◆ Excerto fornecido:
Spin Room

No pós-debate, é na "spin room" que se trava o confronto político. Um espaço tão tradicional quanto polémico e que continua a dividir opiniões.

“Tonight at about 9:30, seconds after the Reagan-Mondale debate ends […] a dozen men in good suits and women in silk dresses will circulate smoothly among the reporters, spouting confident opinions”.

[«Esta noite, por volta das 21h30, segundos depois do fim do debate Reagan-Mondale […] uma dúzia de homens em bons fatos e de mulheres em vestidos de seda vão circular calmamente entre os repórteres, jorrando opiniões confiantes»].

 

 

“They’ll be the Spin Doctors, senior advisers to the candidates, and they’ll be playing for very high stakes. How well they do their work could be as important as how well the candidates do theirs”.

[«Ele serão os Spin Doctors, conselheiros seniores dos candidatos, e vão jogar um jogo muito duro. A forma como fazem o seu trabalho pode ser tão importante quanto a forma como os candidatos fazem o seu»].

As palavras são de Jack Rosenthal. Era outubro de 1984, o debate entre Reagan e Mondale acabava de terminar e o jornalista do The New York Times testemunhava o nascimento da spin room.

Nasce uma tradição

Spin room, ou spin alley, foi o nome dado ao local onde, após o debate, se juntaram os assessores da campanha, os representantes dos partidos e, por vezes, até os próprios candidatos, todos com um só objetivo: fazer spin.

Noutras palavras, promover a «deliberate shading of news perception; attempted control of political reaction» [«alteração deliberada da perceção noticiosa; tentativa de condução da reação política»].

O The Evening News publicava, a 13 de outubro de 1984, uma peça sobre o fenómeno.

“While it looked to most people as if Mondale had performed considerably better than Reagan, the main mission of the “spin patrol” was to spread the view that Mondale had not scored the ‘knock-out punch’ he needed to give new life to his underdog campaign”.

[«Embora parecesse à maioria das pessoas que Mondale tinha tido uma prestação consideravelmente melhor do que a de Reagan, a principal missão da “spin patrol” era difundir a visão de que Mondale não tinha conseguido o “murro de knock-out” que precisava para dar vida à sua campanha de underdog»].

O spin não nasceu com as presidenciais de 1984, mas a spin roomtornou-se, desde esse debate, uma tradição que acompanha a vida política norte-americana.

Na história do spin, destaca-se um nome: Lee Atwater.

Assessor de Reagan na campanha de 1984, Atwater é considerado uma das superestrelas do spin pela forma como se relacionava com os repórteres no frenesim do pós-debate.

Lyn Nofziger, que trabalhava com Atwater na equipa de Reagan, relembra os momentos que se seguiram ao primeiro debate presidencial:

“Lee was telling us: ‘now we’re gonna want to go out and spin this’ […] meaning making it look like Reagan had won the debate, which ordinarily would not have been hard to do, but […] that debate was kind of a disaster for Reagan. […] I must tell you, I was very uncomfortable spinning that.”

[«Lee disse-nos: “agora vamos querer ir lá fora e fazer spin disto” […] o que significava fazer parecer que Reagan tinha ganho. Em circunstâncias normais, isso não seria difícil, mas […] aquele debate foi uma espécie de desastre para Reagan. […] Devo confessar que, para mim, foi muito desconfortável fazerspin daquilo»].

◆ Dados fornecidos:
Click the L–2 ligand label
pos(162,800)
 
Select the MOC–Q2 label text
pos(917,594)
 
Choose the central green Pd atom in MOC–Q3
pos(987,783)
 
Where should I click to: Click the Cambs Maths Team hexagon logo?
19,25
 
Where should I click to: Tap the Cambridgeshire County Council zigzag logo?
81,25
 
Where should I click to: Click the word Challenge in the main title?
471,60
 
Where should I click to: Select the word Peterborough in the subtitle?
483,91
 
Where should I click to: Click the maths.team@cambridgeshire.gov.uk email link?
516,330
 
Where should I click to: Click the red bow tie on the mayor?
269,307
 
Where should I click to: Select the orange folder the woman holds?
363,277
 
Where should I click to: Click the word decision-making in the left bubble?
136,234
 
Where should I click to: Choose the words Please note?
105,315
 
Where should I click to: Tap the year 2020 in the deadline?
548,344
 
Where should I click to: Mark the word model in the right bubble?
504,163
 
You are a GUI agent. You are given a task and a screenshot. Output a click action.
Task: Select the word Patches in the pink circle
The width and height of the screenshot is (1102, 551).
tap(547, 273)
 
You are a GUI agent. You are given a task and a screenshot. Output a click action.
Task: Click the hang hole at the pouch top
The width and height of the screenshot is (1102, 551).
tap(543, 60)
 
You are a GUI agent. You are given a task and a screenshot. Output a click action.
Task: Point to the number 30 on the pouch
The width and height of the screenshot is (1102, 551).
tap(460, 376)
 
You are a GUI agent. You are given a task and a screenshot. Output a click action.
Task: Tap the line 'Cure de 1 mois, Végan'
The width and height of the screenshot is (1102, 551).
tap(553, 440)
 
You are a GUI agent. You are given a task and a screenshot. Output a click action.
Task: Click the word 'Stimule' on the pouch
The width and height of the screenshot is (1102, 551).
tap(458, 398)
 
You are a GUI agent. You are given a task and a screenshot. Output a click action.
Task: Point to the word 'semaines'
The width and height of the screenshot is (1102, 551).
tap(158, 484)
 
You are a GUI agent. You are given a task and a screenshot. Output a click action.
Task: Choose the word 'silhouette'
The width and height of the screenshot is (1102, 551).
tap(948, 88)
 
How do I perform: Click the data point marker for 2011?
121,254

◆ Problema proposto: Consegue resumir em duas frases o excerto sobre a spin room? As linhas não têm qualquer relação com o excerto.

◆ Resultado da tarefa: A spin room nasceu em outubro de 1984, após o debate entre Reagan e Mondale, como o local onde assessores de campanha, representantes dos partidos e, por vezes, os próprios candidatos se juntaram para fazer spin, isto é, alterar deliberadamente a perceção noticiosa e tentar conduzir a reação política. Desde esse debate tornou-se uma tradição da vida política norte-americana, e Lee Atwater, assessor de Reagan na campanha de 1984, é considerado uma das superestrelas do spin.